The Courts Will Decide
AmTrust Financial Services is one of the largest workers’ comp insurers in the U.S. Matt Zender, the insurer’s senior vice president for workers’ comp strategy, said the company has watched court challenges seeking to define gig workers’ status. The courts haven’t yet made any big change to the status quo, he said.
“At this point, there doesn’t appear to be a guiding light [or] any court action that has caused us to change anything operationally,” Zender said.
He said AmTrust covers few gig workers because the bulk of its business is workers who would be classified as employees. Zender added gig workers have still been classified as independent contractors that aren’t subject to workers’ comp coverage. That will change with the resolution of some court cases and challenges into gig or contract worker status, such as one in San Francisco recently that redefined strippers at a local gentlemen’s club as employees rather than contract employees, Zender said. There have been other legal advances as well.
In the U.K., as reported by Bloomberg and others, rideshare company Uber recently lost a U.K. appeal in a lawsuit that challenged its designation of drivers as contract workers. The law firm Fisher Phillips on its GIG Employer Blog cited a related case in North Carolina involving a $1.3 million settlement in a class action suit by drivers challenging their classification as contractors rather than employees. In April, the California Supreme Court adopted a new legal standard designed to make it harder for businesses to classify employees as independent contractors. As Fisher Phillips noted in a legal alert announcing that decision, the court expanded the definition of “employee” under California law, and it forces companies to prove independent contractors are properly classified.
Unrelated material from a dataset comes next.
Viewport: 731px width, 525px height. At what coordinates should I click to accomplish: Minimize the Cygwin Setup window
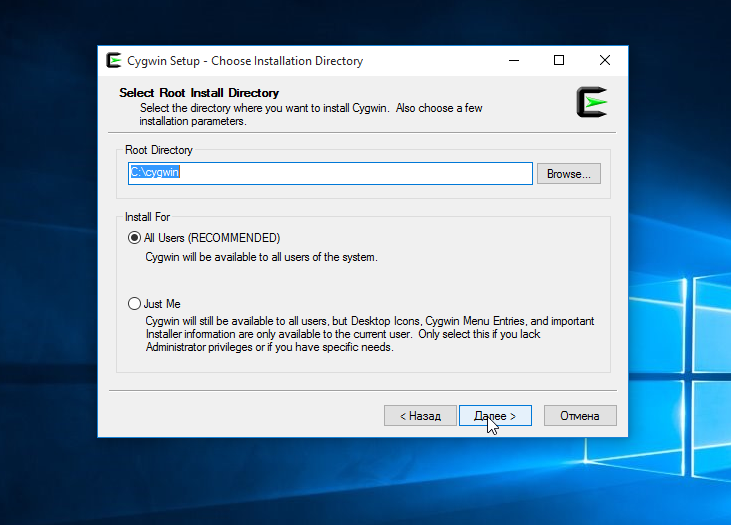pos(514,61)
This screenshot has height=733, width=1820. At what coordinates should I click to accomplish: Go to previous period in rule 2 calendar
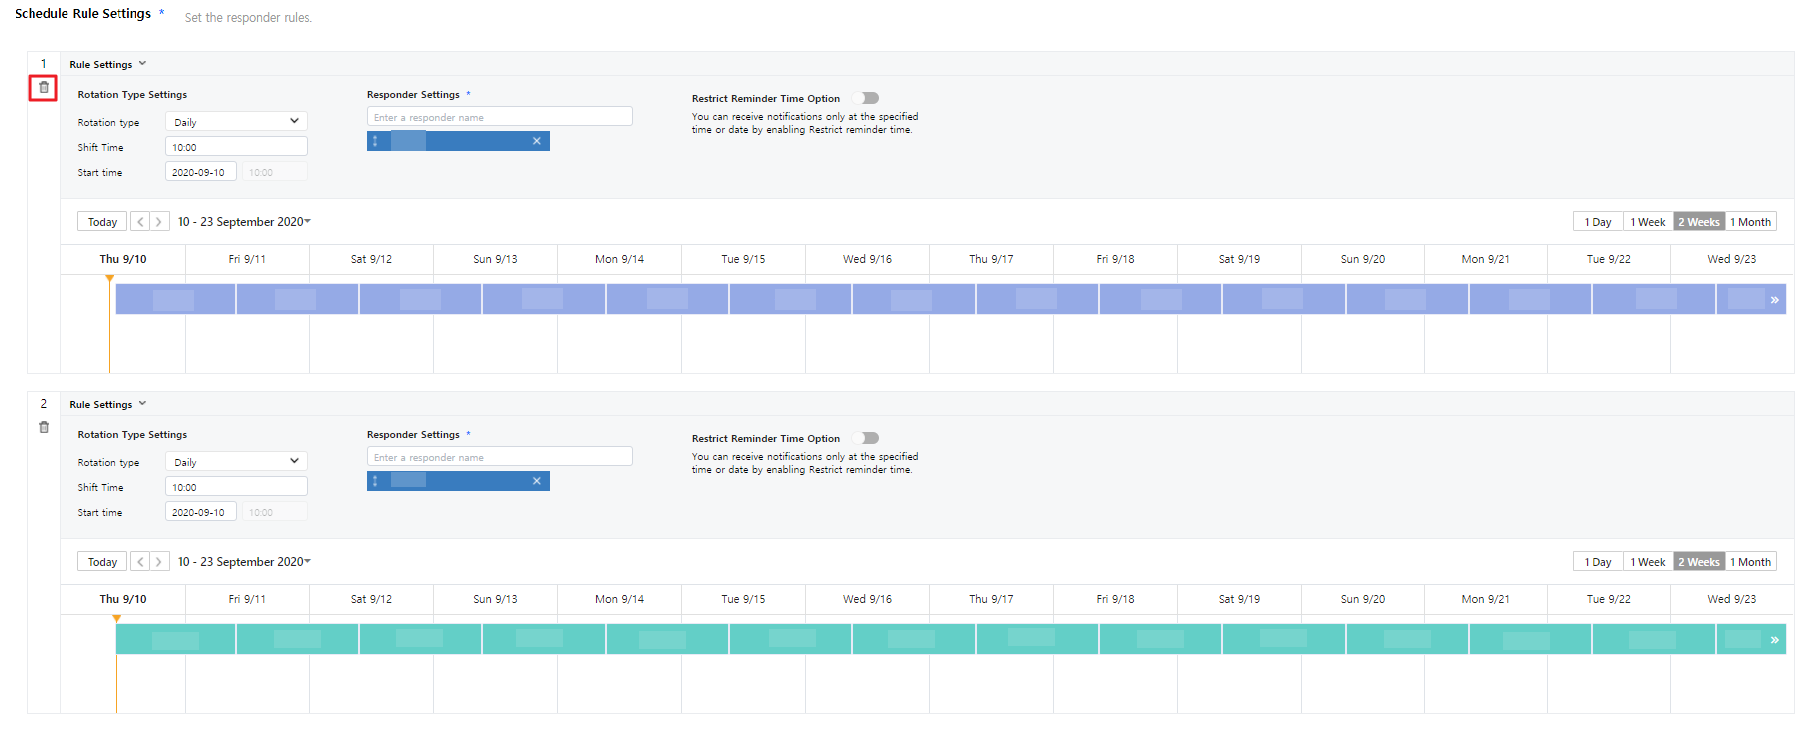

The firm noted the decision stems from the nearly 20-year-old Dynamex case, where drivers at the courier and delivery company sued because they had been reclassified as independent contractors rather than employees, even though they did the same tasks under each designation. Zender said he expects court cases like Dynamex and others to force major changes as to who can be defined as employees deserving of workers’ comp benefits, and at that point, AmTrust will act accordingly to adapt. “There has been a lot of movement recently, just the attention and the courses to try and clarify workers’ classification. [The courts] are trying to reconcile these two worlds, [and we need clarity] among the courts in what way we define workers and in what way that applies to be able to take any action really,” he said.
With ongoing debates and court challenges, Zender recommends other insurers and observers “stay tuned.”
“This is clearly an issue, [and] there is going to be a lot going on,” he said.